Wer sich in Leipzigs Autorenszene vernetzen und etablieren will, kommt an einem kaum vorbei: Claudius Nießen. Er ist gerade einmal 30, organisiert bereits seit fünf Jahren die "Lange Leipziger Lesenacht" und entwickelte unter anderem die Literaturshow "Turboprop", bei der er auch gleich als Moderator mit auf der Bühne sitzt. Bei dieser Show wird natürlich auch gelesen, durchaus lange, intensive und auch mal ernste Texte. Dazu gibt es aber noch jede Menge mehr: ein Live-Lektorat etwa, Ratespiele fürs Publikum, kurze Filme über den Autor. "Wir wollen, dass unsere Zuschauer einen Einblick bekommen, was so ein Autor macht, wie der als Mensch ist und wie bei ihm diese ganzen Schreibprozesse funktionieren." Claudius Nießens Ideen haben der Stadt gut getan und Leipzigs Autoren ein größeres Gewicht verschafft. Neuerdings spricht sogar die Buchmesse vom Fokus auf junge Literatur, auch wenn die kleinen Independent-Verlage an den Messeständen noch in der Minderheit sind.

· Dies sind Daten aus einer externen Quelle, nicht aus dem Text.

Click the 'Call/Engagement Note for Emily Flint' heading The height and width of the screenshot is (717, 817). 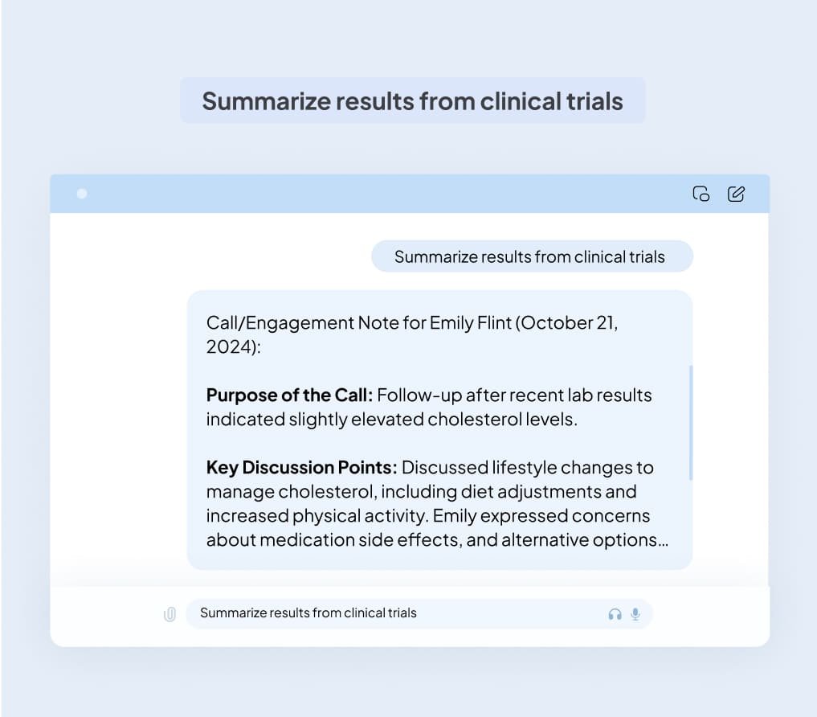(357, 323)
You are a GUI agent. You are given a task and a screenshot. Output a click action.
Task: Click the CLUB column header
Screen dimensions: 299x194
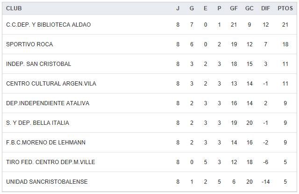(x=14, y=8)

Doch das Mammutprogramm "Leipzig liest", mit 2000 Veranstaltungen an über 300 Leseorten in der Innenstadt, lebt immer mehr von den Partys der jungen Verlage, deren Lesungen in Clubs, Kneipen und Studentenkellern. Das war vor fünf Jahren noch anders.

Junge Verleger auf dem Vormarsch

Der Verlag "Voland und Quist" auf der Buchmesse (Foto: Sebastian Wolter)
Der Verlag "Voland und Quist" auf der BuchmesseBild: Sebastian Wolter

Ihren Stand als alte, traditionsreiche Buchstadt hat Leipzig längst verloren. Die großen Verlagshäuser sind weg, dafür gibt es nun ein paar hoffnungsvolle neue, junge Verleger. Sebastian Wolter und Leif Greinus etwa betreiben seit fünf Jahren den sächsischen Verlag "Voland & Quist". Ihr Kerngeschäft nennen sie urbane Literatur, Nischenlektüre – von Ahne, dem Surfpoeten bis zum kroatischen Erfolgsautor Edo Popovic. Die beiden sind damit erfolgreich, vor allem bei jungen Lesern, haben schon einige Preise für ihre Bücher bekommen. Sachsen verlassen, weil München, Hamburg oder Berlin ein paar relevantere Verlage haben, das kommt für Sebastian Wolter nicht in Frage. "Leipzig hat eine sehr agile, kreative Szene, die nicht nur aus ein paar kleinen Verlagen besteht, sondern aus vielen Grafikdesignern, Musikern, es gibt Labels, jede Menge Künstler." Und aus diesem kreativen Humus entsteht etwas, da ist sich der Jungverleger sicher, und wird die Stadt deshalb wohl so schnell nicht verlassen.